Isaac Mostovicz writes...

Interesting story in the Wall Street Journal today–Wall Street firms including Merrill Lynch and Goldman Sachs are launching indexes that measure the “separate economy” of the rich, tracking some of the most famous brands in the world.

“The common denominator for all the stocks selected in our sample is they benefit from the increasingly hedonistic and eclectic consumption patterns,” says Antoine Colonna, the Paris-based research analyst at Merrill who helped create the company’s ML LifeStyle Index. … Merrill’s index, a group of between 15 stocks and 50 stocks, includes car makers BMW and Porsche; luxury conglomerate LVMH; fashion brands Bulgari, Coach and Burberry; jeweler Tiffany; auctioneer Sotheby’s; and private-banking firm Julius Baer.

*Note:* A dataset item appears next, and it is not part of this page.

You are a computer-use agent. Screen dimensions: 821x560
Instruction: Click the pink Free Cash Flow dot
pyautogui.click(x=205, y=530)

The index increased 23% in 2005 and 12.5% in 2006 — above the 14% and 7% posted for the Morgan Stanley’s MSCI World Consumer Discretionary Index, a widely used measure for global consumer stocks.

These luxury stocks are outperforming regular consumer stocks; spending on high-end goods has far outpaced the expansion of the overall consumer economy. But the WSJ does warn that this might be a bad sign:

Granted, investing in the upper class could turn out to be a poor strategy. Wall Street is notorious for launching sector funds at the peak of a sector’s growth. (Think health-care funds and tech funds in the 1990s and commodity funds last year.) The launch of the luxury indexes could be seen as the top of this market. In the wake of the latest upscale-buying binge, many luxury stocks have soared and have price tags as rich as their products.

For now though, people continue to spend and the introduction of the indexes is yet another sign that more people are interested in luxury.

But should they be? Today the Dalai Lama, the Tibetan spiritual leader, made a statement urging people to take a step back from the “mindless” pursuit of luxury because of the frustration and tension that such a pursuit can cause:

“In the era of globalisation and modernisation people are forgetting their real goal which is causing frustration and tension in their day-to-day lives… The objective of the people is confined to earning money and power by any means to enjoy luxuries and they are becoming selfish and self-centred in this mad run.”

He instead advocated more dedication to service to humanity.

It probably wouldn’t hurt Wall Street to hear the Dalai Lama’s different perspective. But I think if his advice were to reach them, it would probably fall on deaf ears–well, at least until the next bubble bursts.